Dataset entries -

★ ★ ★ ★ ★ ★ ★

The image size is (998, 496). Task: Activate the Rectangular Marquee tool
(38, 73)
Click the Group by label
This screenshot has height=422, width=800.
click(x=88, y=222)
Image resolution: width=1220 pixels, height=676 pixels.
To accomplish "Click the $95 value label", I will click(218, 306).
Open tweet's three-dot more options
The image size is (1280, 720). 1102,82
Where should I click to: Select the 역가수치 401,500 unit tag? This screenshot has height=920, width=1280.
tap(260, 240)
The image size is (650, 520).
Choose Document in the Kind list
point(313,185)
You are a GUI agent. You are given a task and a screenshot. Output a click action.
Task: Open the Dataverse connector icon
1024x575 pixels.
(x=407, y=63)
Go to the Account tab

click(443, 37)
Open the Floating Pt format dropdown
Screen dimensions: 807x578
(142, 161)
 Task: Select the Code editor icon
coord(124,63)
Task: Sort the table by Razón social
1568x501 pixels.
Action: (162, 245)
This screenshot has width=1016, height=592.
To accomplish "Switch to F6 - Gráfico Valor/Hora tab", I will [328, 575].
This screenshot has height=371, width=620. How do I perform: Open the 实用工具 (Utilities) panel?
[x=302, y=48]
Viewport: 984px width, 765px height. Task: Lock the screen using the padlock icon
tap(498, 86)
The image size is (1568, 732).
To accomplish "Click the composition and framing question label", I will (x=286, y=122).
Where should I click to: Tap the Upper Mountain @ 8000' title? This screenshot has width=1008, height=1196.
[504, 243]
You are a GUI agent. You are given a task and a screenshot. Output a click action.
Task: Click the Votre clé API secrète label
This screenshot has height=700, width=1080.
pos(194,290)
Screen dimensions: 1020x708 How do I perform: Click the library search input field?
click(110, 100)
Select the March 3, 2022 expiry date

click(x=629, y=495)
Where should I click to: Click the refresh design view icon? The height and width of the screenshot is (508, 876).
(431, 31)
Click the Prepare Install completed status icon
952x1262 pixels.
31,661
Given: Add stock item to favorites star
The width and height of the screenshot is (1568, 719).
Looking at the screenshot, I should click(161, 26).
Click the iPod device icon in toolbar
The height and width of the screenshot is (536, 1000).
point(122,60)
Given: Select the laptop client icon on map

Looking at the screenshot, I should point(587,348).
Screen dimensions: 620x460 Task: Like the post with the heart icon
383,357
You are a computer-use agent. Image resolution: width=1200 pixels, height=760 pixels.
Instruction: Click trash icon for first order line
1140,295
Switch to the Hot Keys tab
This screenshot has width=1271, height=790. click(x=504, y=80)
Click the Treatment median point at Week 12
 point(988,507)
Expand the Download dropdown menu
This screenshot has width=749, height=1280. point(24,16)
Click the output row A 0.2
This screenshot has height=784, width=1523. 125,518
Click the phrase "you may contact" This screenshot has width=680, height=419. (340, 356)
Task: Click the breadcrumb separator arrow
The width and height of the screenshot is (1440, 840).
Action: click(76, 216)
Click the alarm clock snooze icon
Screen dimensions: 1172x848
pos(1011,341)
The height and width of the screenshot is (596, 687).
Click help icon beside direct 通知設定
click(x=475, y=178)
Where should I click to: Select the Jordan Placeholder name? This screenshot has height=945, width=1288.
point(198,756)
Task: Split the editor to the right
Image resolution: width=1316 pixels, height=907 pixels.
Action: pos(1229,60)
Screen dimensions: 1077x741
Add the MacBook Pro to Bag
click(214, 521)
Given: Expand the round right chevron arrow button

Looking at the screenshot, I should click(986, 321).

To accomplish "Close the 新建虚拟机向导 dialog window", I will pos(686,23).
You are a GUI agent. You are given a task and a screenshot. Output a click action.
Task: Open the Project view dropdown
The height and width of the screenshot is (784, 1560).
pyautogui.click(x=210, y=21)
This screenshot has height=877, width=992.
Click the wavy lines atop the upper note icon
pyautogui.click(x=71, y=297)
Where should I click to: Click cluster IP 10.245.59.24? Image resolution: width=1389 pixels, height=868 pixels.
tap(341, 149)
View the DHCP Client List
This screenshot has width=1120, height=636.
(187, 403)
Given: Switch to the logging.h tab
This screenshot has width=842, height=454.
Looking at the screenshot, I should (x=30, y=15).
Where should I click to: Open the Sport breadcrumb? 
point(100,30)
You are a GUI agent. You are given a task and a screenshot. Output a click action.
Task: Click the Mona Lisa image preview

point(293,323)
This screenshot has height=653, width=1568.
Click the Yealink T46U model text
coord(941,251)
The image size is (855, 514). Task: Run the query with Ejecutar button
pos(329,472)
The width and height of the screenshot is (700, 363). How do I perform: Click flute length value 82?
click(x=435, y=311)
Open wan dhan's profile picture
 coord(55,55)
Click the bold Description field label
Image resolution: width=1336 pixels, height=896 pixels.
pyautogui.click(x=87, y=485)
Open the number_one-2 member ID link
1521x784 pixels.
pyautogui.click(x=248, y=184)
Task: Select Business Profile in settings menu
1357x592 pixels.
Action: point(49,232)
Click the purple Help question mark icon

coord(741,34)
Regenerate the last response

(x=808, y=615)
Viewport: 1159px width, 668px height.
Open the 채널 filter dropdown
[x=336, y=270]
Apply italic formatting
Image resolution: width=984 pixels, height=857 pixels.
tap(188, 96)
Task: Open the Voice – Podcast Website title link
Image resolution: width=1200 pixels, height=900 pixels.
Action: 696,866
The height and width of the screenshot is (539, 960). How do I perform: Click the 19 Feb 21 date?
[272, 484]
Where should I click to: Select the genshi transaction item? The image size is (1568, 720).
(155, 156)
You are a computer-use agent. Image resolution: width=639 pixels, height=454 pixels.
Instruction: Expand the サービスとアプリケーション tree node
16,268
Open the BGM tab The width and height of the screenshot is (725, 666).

★ ★ ★ ★ ★ ★ ★

Task requirements -
Repeat exactly the lines above from the one with "The height and width of the screenshot is (536, 1000)." up to and including the one with "This screenshot has height=877, width=992.". No other line belongs in the reply.

Response box -
The height and width of the screenshot is (536, 1000).
point(122,60)
Given: Select the laptop client icon on map

Looking at the screenshot, I should point(587,348).
Screen dimensions: 620x460 Task: Like the post with the heart icon
383,357
You are a computer-use agent. Image resolution: width=1200 pixels, height=760 pixels.
Instruction: Click trash icon for first order line
1140,295
Switch to the Hot Keys tab
This screenshot has width=1271, height=790. click(x=504, y=80)
Click the Treatment median point at Week 12
 point(988,507)
Expand the Download dropdown menu
This screenshot has width=749, height=1280. point(24,16)
Click the output row A 0.2
This screenshot has height=784, width=1523. 125,518
Click the phrase "you may contact" This screenshot has width=680, height=419. (340, 356)
Task: Click the breadcrumb separator arrow
The width and height of the screenshot is (1440, 840).
Action: click(76, 216)
Click the alarm clock snooze icon
Screen dimensions: 1172x848
pos(1011,341)
The height and width of the screenshot is (596, 687).
Click help icon beside direct 通知設定
click(x=475, y=178)
Where should I click to: Select the Jordan Placeholder name? This screenshot has height=945, width=1288.
point(198,756)
Task: Split the editor to the right
Image resolution: width=1316 pixels, height=907 pixels.
Action: pos(1229,60)
Screen dimensions: 1077x741
Add the MacBook Pro to Bag
click(214, 521)
Given: Expand the round right chevron arrow button

Looking at the screenshot, I should click(986, 321).

To accomplish "Close the 新建虚拟机向导 dialog window", I will pos(686,23).
You are a GUI agent. You are given a task and a screenshot. Output a click action.
Task: Open the Project view dropdown
The height and width of the screenshot is (784, 1560).
pyautogui.click(x=210, y=21)
This screenshot has height=877, width=992.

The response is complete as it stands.